Since the Great Recession, interest rates never recovered to their 2007 highs, causing most carry trade differentials to be significantly smaller. The direction of carry trades in the highest yielding pairs like AUD/JPY and NZD/JPY remained the same – with AUD and NZD being highly yielding currencies and JPY being very low cost to borrow. The EUR/USD carry trade, did reverse, with the lending of USD being profitable after borrowing EUR, a phenomenon that did not happen in the Great Recession. The image above shows the difference between 1-year swap rates of major central banks against the Fed’s 1-year swap rate. You can see that the only two currencies you could borrow and then exchange for USD and lend at a profit would be the EUR and the JPY, with the EUR being the only one with high enough profitability (with a differential of around 200 basis points in February).  
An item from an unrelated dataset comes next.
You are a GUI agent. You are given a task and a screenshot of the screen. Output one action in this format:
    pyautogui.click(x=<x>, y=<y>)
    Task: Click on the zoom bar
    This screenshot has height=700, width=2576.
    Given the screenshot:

In the images above, you can see that this swap rate differential started to become less favorable with the imminent lowering of Fed interest rates. There was then an immediate depreciation of the US dollar, which was most likely caused by the unwinding of relatively large positions in the EUR/USD trade.  This unwind had a positive effect on dollar liquidity, because it meant selling US dollars to buy Euros. This time was also associated with a rally in the US treasury market that lasted exactly up until March 10th, when the dollar index slide stopped. 

The dollar index then moved aggressively in the other direction as market participants simultaneously scrambled for dollar liquidity. This liquidity crunch caused a dramatic collapse across most market sectors and spiked volatility to levels not seen since the Great Recession.  In need of liquidity, investors sold US treasuries with both hands and both feet causing a dramatic selloff in this safe-haven asset to cover margin calls elsewhere.  
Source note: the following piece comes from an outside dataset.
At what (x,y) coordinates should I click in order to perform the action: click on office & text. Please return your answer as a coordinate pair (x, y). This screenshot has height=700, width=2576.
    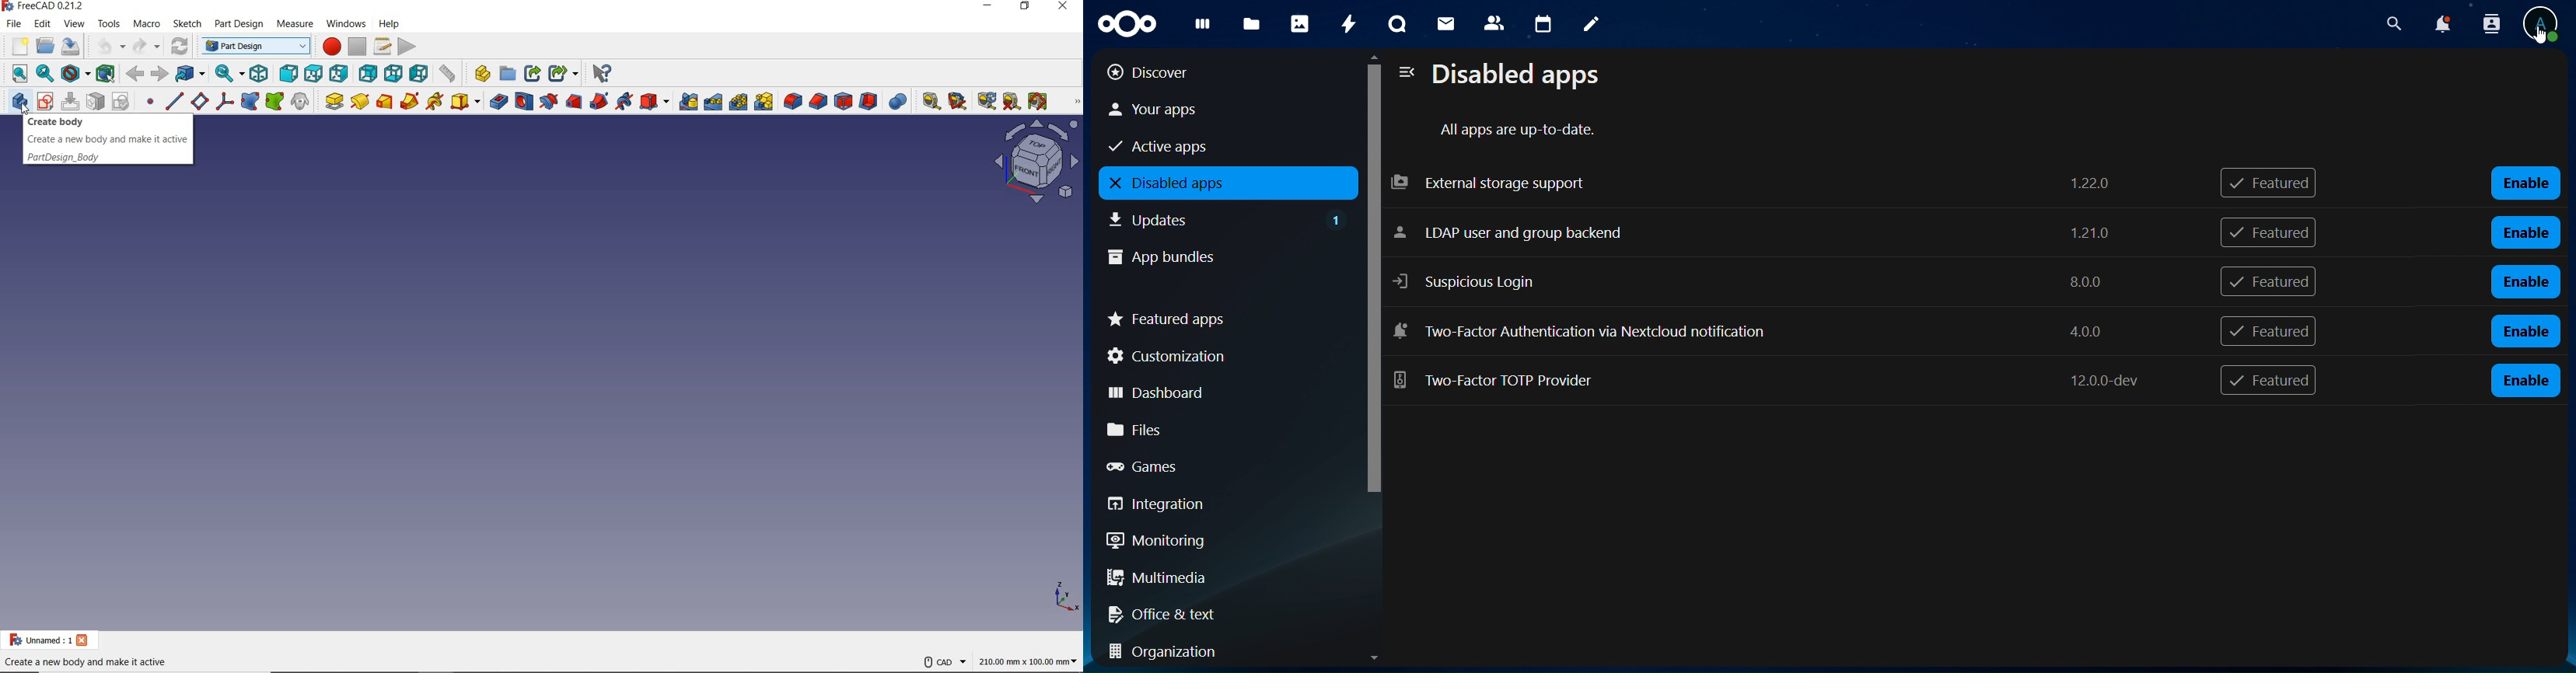
    Looking at the image, I should click on (1215, 611).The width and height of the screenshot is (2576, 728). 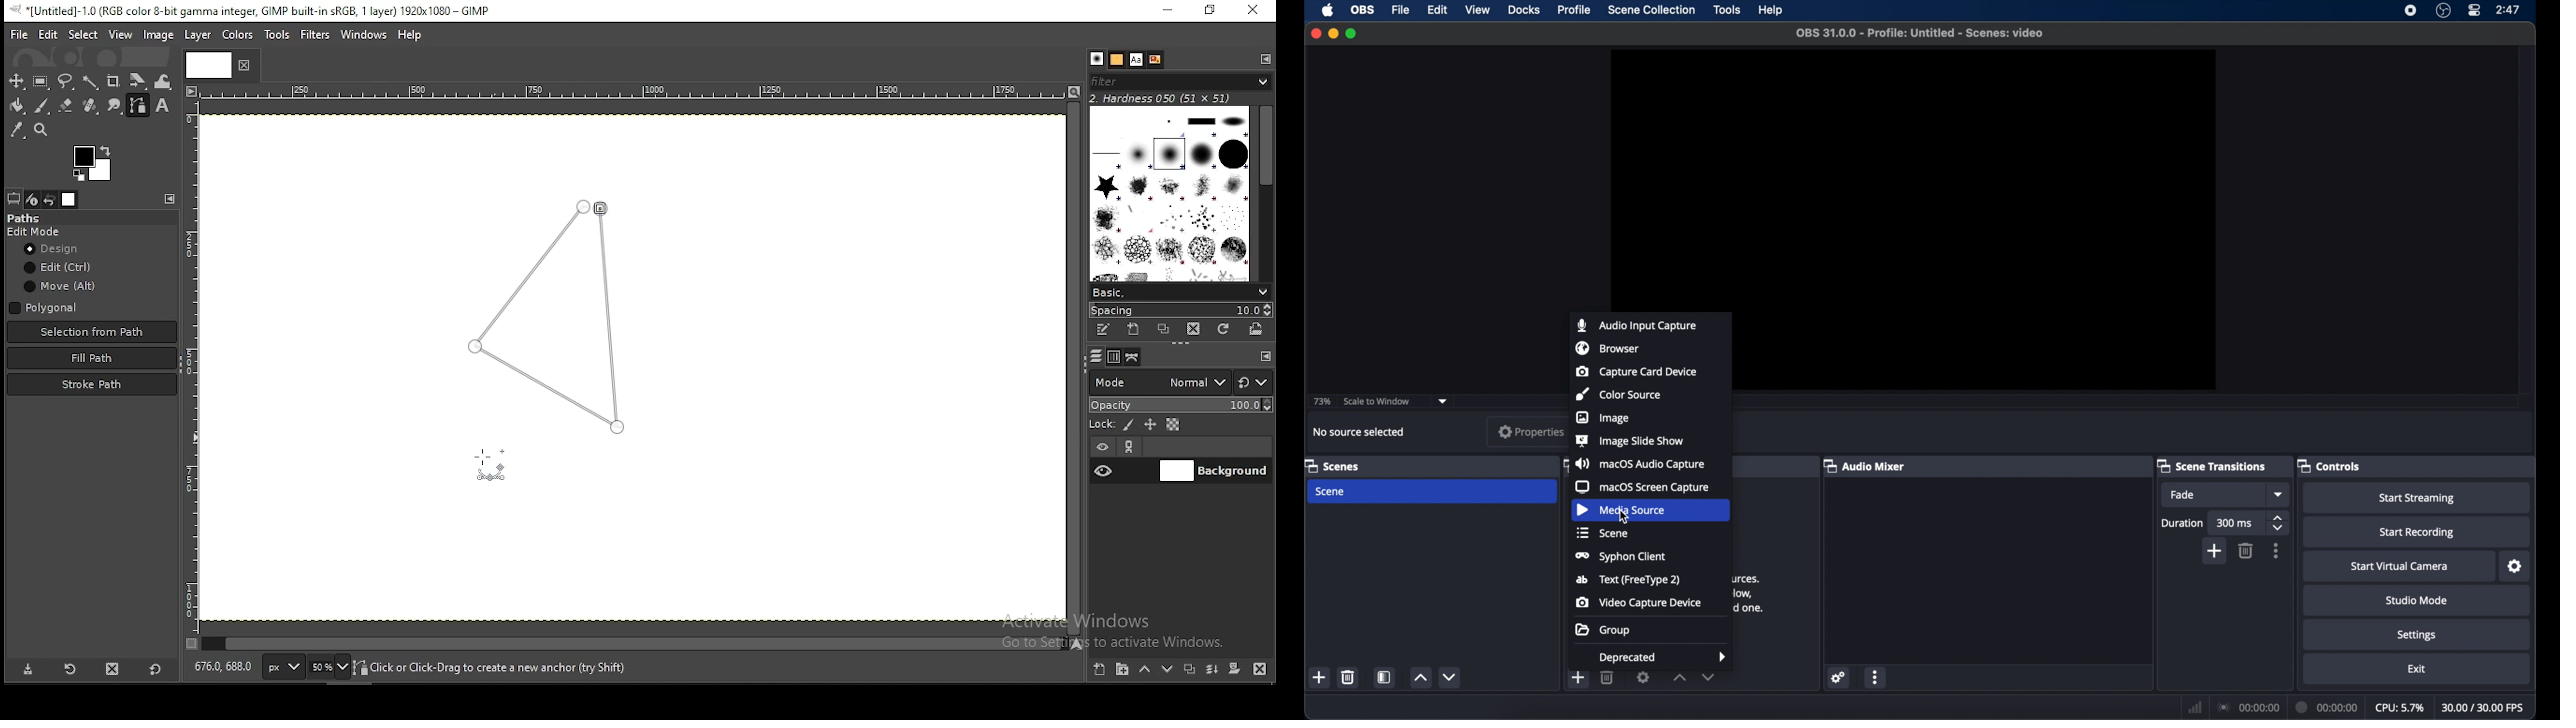 What do you see at coordinates (1437, 10) in the screenshot?
I see `edit` at bounding box center [1437, 10].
As discussed in an earlier letter, US treasuries were already under significant stress caused by the decoupling between on and off the run treasury yields. This disconnect forced the unwinding of the levered basis trade, causing even more selling pressure on US Treasuries.  The combined effect of this selling pressure increased the intraday volatility of US Treasuries to over seven standard deviations above its mean or four standard deviations higher than 2008.  This prompted the Fed to start a massive US treasury buying program to restore the functionality of pricing in the US treasury market.

In 2008, the unwinding of the carry trade took longer than one week. The most levered participants are the first to unwind their positions, but as the trade continues to work against investors, additional positions are eventually liquidated.  Be on the lookout for short-term moves up in the EUR/USD and moves lower in the dollar index. 
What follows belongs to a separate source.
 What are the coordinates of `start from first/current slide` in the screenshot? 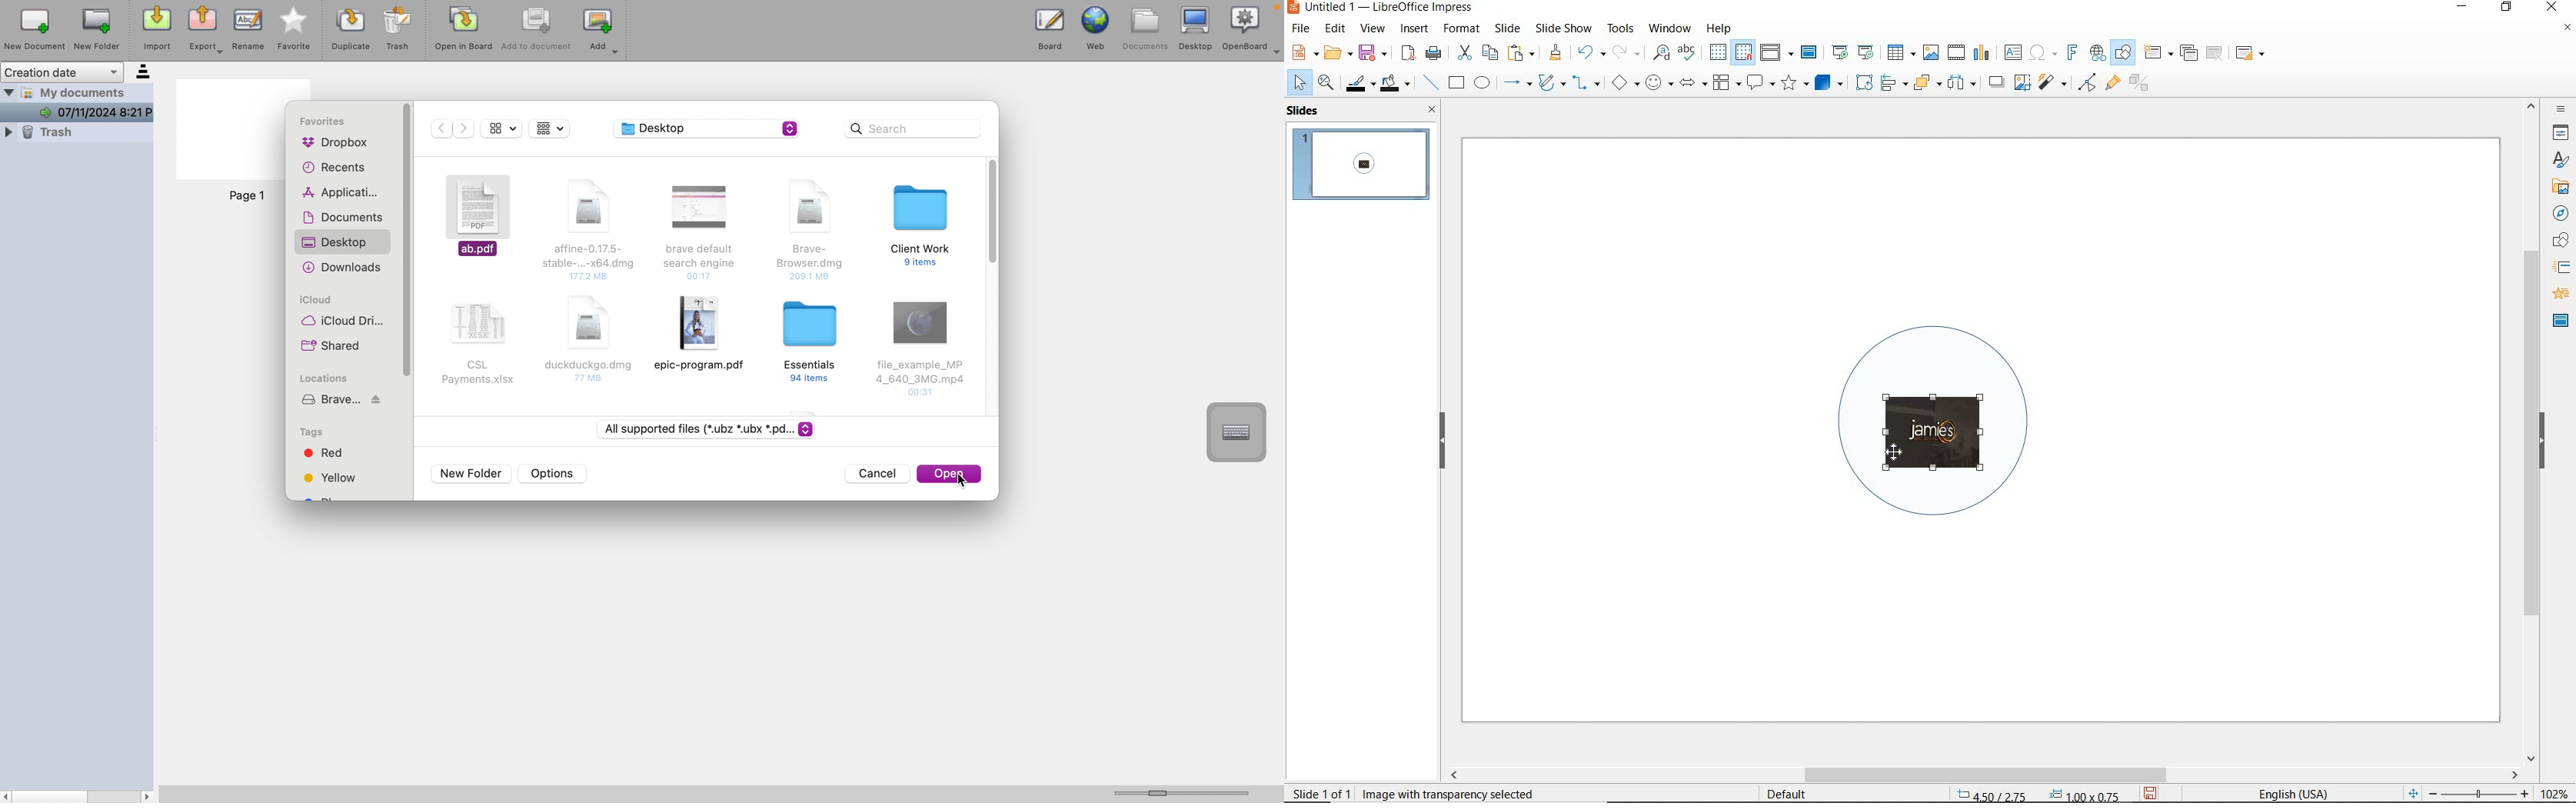 It's located at (1852, 51).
Whether these moves are strong enough to lead to a continuous decline of the dollar index itself is unlikely mainly for two reasons. First, lower commodity prices are generally bullish for the US dollar, as they imply lower demand of dollars from commodity producers. Second, many other carry trades have the USD as the borrowed currency (AUD/USD, NZD/USD, etc), which are likely to unwind in the opposite direction. This puts upside pressure on the dollar index. Currently, most levered positions have been liquidated, so we are likely to see a bullish trend in favor of the US dollar. This might be exacerbated by US companies and investors seeking to sell less liquid ex-US assets to bring money to the US to support their businesses during these challenging times. 

In summary, the dollar is likely to appreciate through this crisis period, as it has done through previous economic cycles. However, the existence of the now important EUR/USD carry trade against the USD is likely to diminish the overall magnitude of this move. The upward trend in the dollar index is supported by low commodity prices, so watch for increases in the prices of commodities – especially oil and copper – which could signal a reversal of this trend. 

The Fed’s credit facilities have compressed volatility to more manageable levels.  There is almost certainly more 5% moves in front of us, but these moves should be caused more by economic news than a lack of liquidity. Good trading in these challenging markets.